◆ **What is required**:
When you reach the line containing "ASP (83, 2015)" in the entries below, begin reproducing lines exactly, and stop once the line containing "[Alternar navegación] (38, 115)" is done.

◆ **Given records**:
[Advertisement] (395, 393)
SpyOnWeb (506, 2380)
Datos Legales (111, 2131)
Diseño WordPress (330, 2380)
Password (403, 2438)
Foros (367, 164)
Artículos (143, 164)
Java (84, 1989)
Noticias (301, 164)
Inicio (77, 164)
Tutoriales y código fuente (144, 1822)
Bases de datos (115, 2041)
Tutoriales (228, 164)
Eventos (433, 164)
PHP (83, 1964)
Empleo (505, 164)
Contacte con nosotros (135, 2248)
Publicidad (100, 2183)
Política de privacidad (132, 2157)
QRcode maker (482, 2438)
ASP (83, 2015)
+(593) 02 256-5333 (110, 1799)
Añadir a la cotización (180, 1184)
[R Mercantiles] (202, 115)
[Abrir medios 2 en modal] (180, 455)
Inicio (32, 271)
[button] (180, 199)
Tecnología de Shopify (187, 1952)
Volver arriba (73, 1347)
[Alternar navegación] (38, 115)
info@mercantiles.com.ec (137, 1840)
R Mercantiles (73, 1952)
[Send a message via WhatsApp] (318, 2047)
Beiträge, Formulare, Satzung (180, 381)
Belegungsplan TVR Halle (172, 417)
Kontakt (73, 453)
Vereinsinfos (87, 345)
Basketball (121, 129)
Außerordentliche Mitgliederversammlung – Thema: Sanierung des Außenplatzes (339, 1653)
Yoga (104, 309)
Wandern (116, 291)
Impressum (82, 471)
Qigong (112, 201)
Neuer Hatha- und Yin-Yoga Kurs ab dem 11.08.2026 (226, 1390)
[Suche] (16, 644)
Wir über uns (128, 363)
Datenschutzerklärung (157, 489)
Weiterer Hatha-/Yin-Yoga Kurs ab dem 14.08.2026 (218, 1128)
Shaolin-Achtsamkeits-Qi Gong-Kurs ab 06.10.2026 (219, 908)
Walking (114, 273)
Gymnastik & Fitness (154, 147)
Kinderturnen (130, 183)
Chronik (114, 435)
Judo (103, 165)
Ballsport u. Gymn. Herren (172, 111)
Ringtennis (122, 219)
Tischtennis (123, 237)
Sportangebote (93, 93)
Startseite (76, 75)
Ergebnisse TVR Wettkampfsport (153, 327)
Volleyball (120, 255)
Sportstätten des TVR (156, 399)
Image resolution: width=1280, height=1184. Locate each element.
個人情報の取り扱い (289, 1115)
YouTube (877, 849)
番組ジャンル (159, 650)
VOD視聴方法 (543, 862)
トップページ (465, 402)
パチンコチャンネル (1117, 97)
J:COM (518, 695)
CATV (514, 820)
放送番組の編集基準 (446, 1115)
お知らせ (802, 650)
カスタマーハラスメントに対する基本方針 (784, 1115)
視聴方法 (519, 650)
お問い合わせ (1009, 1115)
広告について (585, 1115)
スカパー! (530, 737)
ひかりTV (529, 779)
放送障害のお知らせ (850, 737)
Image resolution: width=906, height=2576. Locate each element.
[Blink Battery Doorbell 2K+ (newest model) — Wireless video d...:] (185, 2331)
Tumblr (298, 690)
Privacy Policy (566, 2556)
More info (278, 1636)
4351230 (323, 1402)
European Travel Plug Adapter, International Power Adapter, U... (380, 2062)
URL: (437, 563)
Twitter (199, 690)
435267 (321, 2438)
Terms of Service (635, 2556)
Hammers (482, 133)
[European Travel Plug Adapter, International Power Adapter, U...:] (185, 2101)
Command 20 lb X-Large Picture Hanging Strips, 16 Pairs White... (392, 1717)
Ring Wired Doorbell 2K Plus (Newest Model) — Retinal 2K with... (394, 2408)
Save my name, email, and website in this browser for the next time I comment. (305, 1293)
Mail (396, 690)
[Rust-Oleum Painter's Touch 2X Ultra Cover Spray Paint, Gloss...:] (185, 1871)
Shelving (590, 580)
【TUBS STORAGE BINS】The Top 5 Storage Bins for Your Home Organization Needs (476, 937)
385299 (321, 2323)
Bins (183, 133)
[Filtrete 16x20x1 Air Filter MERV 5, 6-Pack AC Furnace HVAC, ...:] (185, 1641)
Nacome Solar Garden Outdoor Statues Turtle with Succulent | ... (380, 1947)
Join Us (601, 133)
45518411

◆ **Exercise output**:
ASP (83, 2015)
+(593) 02 256-5333 (110, 1799)
Añadir a la cotización (180, 1184)
[R Mercantiles] (202, 115)
[Abrir medios 2 en modal] (180, 455)
Inicio (32, 271)
[button] (180, 199)
Tecnología de Shopify (187, 1952)
Volver arriba (73, 1347)
[Alternar navegación] (38, 115)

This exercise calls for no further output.